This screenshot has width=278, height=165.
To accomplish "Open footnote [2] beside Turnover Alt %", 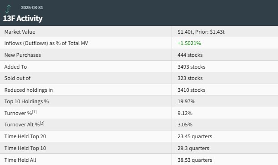I will point(42,123).
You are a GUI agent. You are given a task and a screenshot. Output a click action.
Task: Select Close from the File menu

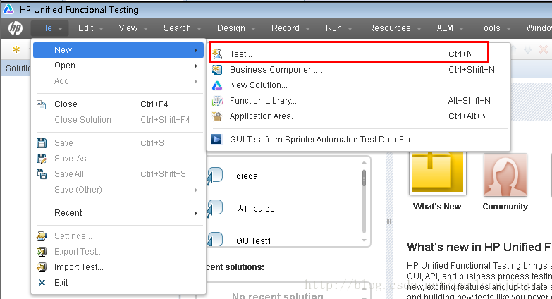pos(66,104)
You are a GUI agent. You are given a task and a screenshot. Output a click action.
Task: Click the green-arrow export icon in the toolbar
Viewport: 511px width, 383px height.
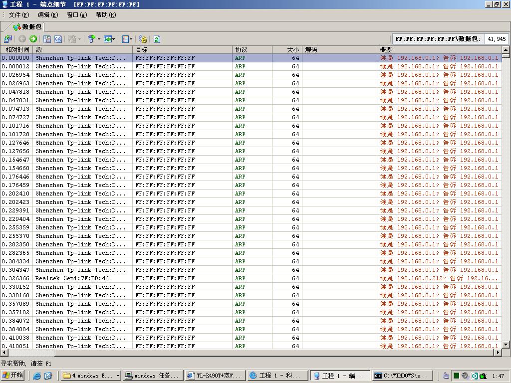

+++

_EXERCISE REQUIREMENTS_
Lines from the one that contains "Task: Select Close from the File menu" to the final line of the material are the whole answer. Reproduce them word for word and skip the pictures.

_SOLUTION BELOW_
Task: Select Close from the File menu

pos(66,104)
You are a GUI agent. You are given a task and a screenshot. Output a click action.
Task: Click the green-arrow export icon in the toolbar
Viewport: 511px width, 383px height.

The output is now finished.